—Me estoy cansando—soltó YeonJun sentado en la silla después de unos cuantos minutos. —Es divertido verte forcejear y sangrar con las esposas pero ya me he aburrido.
TaeHyung apretó la mandíbula con fuerza mientras trataba de romperse el pulgar para poder liberar su mano. Por alguna razón, desde la posición en la que estaba no podía hacer nada. Estaba inmovilizado al completo y sólo le quedaba la opción de negociar con YeonJun para que le soltase. Era arriesgado pero era lo que debía hacer.
—Vale, vale...—le dijo entonces. —¿Podemos hablar un momento? —YeonJun se rió con ironía y asintió.
—Claro, hablemos. Tus últimas palabras...—TaeHyung tragó saliva. Debía hacerse ver como un pringado, debía mostrarse como alguien incompetente y que le diera la suficiente pena a YeonJun como para soltarle. Sólo esperaba que le saliera bien.
—¿Podrías dejarme ver a... JungKook? —preguntó con cierto tembleque en la voz. Utilizar su nombre no se sentía bien. Nada se sentía bien.
—¿No te ha parecido suficiente verlo muerto? ¿Qué pretendes hacer?—TaeHyung tragó saliva y sintió sudor frío pasar por su frente y nuca. Le daba asco pensar lo que iba a decirle a continuación. Le repudiaba tanto que tenía hasta ganas de vomitar de sólo imaginar lo que debía hacer. Pero debía hacerlo. No podía dejar que YeonJun se fuese de allí como si nada, con él muerto sobre una silla.

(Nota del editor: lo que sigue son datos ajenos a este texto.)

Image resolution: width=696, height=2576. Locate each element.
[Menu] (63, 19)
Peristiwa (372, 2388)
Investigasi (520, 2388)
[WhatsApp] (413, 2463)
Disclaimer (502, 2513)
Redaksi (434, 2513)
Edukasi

No haría justicia, pero llevaría a la puerta del infierno a aquél demonio.
—Verás...—se aclaró la garganta —JungKook no me considera, consideraba, muy atractivo, ehm...—le dolía como el infierno tener que decir aquello— Pero él... me calentaba. —«¿Se decía así?» pensó algo nervioso. No estaba muy puesto en el vocabulario sexual. Esperaba no haberla cagado. Sin embargo la expresión macabra de YeonJun le dió una pista de que lo que estaba diciendo debía tener sentido en su cabeza. —Me provocaba erecciones constantes y nunca se acercó a mí. —YeonJun sonrió aún más. —M-me gustaría, si es lo último que tengo que hacer, ehm…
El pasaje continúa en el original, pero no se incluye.